*** DATA ***
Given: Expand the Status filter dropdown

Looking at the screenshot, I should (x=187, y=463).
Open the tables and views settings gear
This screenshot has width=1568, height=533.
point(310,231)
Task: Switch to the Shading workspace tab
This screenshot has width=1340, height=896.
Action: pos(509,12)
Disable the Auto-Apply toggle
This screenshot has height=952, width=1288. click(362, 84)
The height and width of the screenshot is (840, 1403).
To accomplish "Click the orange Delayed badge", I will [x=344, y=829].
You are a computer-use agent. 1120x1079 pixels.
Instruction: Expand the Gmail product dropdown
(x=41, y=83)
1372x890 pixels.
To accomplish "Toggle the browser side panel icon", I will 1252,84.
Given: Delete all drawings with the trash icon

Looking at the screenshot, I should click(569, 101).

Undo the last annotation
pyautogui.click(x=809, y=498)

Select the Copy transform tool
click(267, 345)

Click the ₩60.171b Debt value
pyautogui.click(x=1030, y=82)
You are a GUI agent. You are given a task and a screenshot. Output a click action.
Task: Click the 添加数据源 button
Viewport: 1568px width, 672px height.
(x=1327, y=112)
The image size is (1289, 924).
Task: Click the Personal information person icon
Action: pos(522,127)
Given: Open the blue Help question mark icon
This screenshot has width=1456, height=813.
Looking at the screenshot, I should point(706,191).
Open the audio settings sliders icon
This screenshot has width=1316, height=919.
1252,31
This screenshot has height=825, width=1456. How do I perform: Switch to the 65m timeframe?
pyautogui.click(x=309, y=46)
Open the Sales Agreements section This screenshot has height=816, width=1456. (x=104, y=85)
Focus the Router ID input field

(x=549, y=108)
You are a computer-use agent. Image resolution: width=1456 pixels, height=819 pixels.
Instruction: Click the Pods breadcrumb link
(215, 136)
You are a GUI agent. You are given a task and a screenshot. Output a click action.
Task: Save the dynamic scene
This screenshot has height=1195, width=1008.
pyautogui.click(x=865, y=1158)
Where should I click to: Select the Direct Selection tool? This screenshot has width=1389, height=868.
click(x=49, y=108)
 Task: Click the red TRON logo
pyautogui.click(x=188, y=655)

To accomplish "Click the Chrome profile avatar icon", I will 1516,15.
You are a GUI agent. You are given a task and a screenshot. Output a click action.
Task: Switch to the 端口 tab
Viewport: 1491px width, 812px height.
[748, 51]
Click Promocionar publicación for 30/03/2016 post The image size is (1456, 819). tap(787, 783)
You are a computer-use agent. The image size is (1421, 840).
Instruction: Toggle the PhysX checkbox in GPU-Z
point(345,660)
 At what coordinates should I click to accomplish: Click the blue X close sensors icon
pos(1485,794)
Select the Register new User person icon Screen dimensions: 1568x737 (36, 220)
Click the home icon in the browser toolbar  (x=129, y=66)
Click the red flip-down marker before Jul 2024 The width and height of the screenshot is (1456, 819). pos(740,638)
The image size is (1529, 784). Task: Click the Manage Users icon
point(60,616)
*** End of DATA ***
# WHAT THIS TASK INVOLVES
State how many lines of the records contain the word "browser". Give that number alone.

# SOLUTION TO THE EXERCISE
2